This means that a significant body of cultural practice - often working in advance of existing styles and tastes to explore new possibilities for the relationship between art and everyday life - has been overlooked to date. This project counters that absence while asking how a history of Live Art in Scotland might inform a broader understanding of the infrastructures needed to foster, support and sustain experimental work in uncertain times.
If the future of the UK's cultural economies - and our prosperity as a whole - is tied to creative innovation, how best to support artists and cultural workers seeking new forms and models for artistic expression? How can practitioners, funding bodies and cultural institutions work together to create space for new languages, ideas and strategies for representation?
This project answers those questions by synthesizing archival research in major UK collections with a wide-ranging series of oral history interviews. The first element involves engaging with a range of personal and institutional records in collections across Scotland and the rest of the UK - in the first instance, the Scottish Theatre Archive, the Third Eye / Centre for Contemporary Arts collection and the National Review of Live Art collection.
Materials spanning documentation of performances, programming practices, funding applications and personal correspondence drawn from these sources will underpin a materialist account of the conditions through which Live Art has been developed and staged in Scotland. In doing so, the research will consider the relationships between individual artists, groups and the different kinds of institutions working to support and present their work - including building-based organisations or venues like The Arches, funding agencies like Creative Scotland (and its precursor the Scottish Arts Council) alongside festivals like New Territories or the Edinburgh Festival Fringe.

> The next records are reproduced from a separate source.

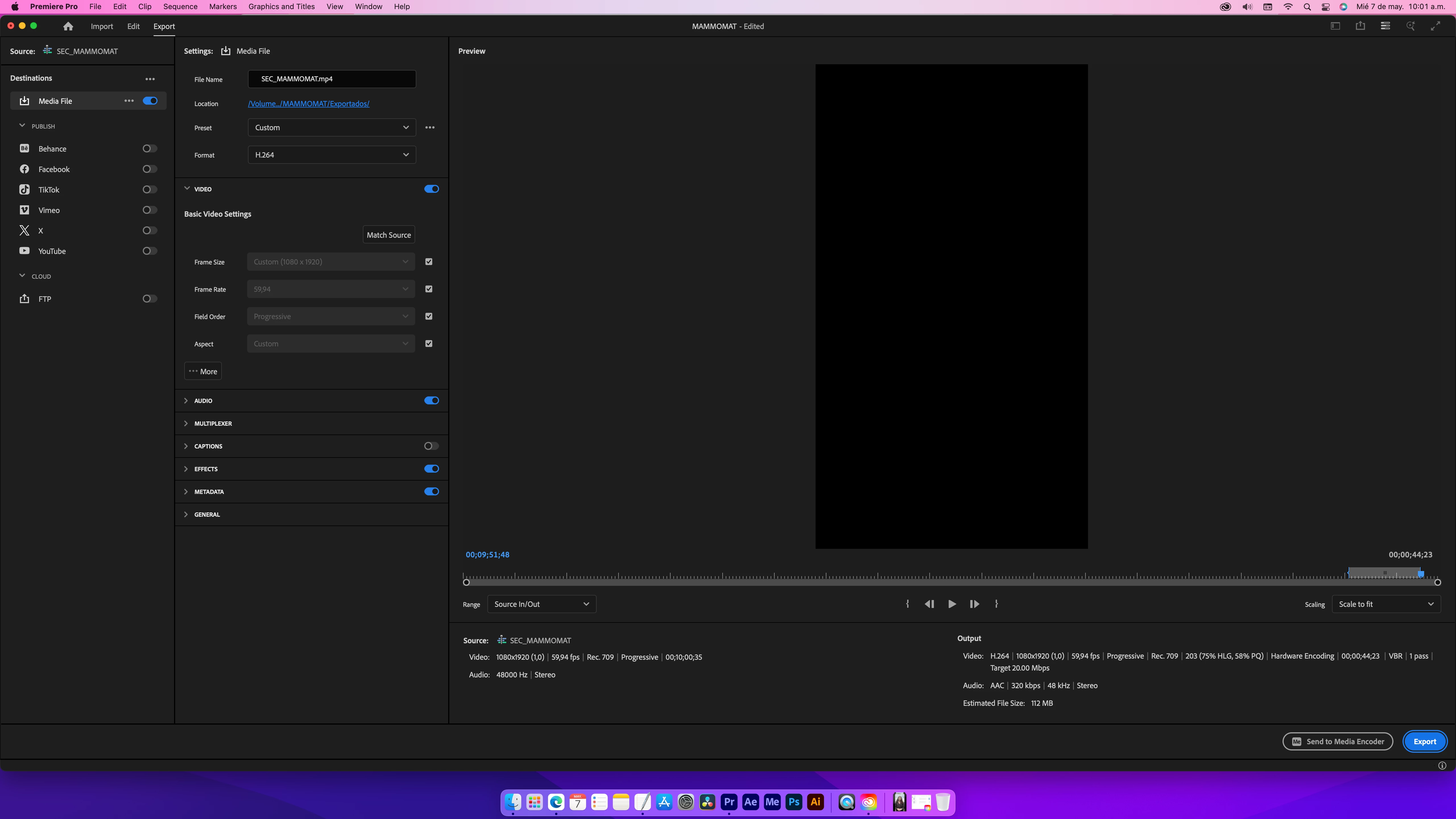The height and width of the screenshot is (819, 1456).
Task: Open the Sequence menu
Action: 180,7
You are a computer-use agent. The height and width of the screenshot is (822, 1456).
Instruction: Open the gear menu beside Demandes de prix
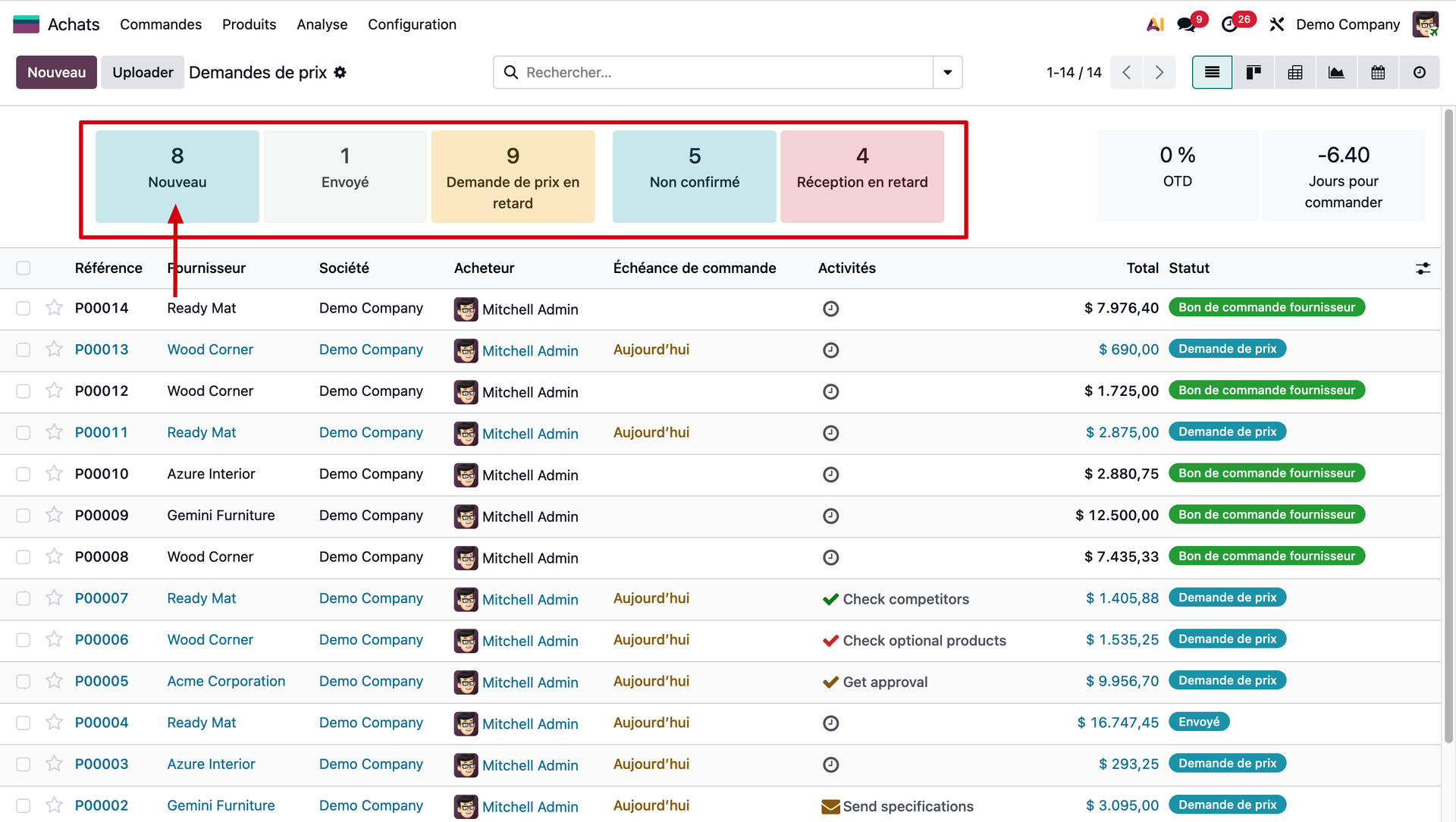point(340,72)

This archival work will be extended and counterpointed through a series of oral history interviews with Live Art practitioners from across the sector, bringing well-established voices into conversation with other informants including those sometimes omitted from 'official' accounts (including producers, programmers, stage managers and technical theatre workers). Edited excerpts from these interviews will be released as a free podcast series, offering an easy point of access to the project's engagement with Scotland's rich history of experimental performance.
Beyond contributing a missing chapter to the history of theatre, performance and experimental arts in Scotland - and the UK as a whole - this research aims to inform cultural policy discussions concerning 'resilience' in the creative sector (meaning the ways in which cultural and creative workers respond and adapt to sudden changes or 'shocks' such as venue closures or losses to funding). To this end, the PI will collaborate with academic researchers, institutional policy-makers and arts practitioners from across the sector - developing a new major monograph on the history of Live Art in Scotland, and leading a series of symposia and public forums.
A unique micro-publication 'zine will reproduce materials drawn from the project's archives alongside specially commissioned artist contributions, and be made available as a free publication online and at key festivals and venues across the UK.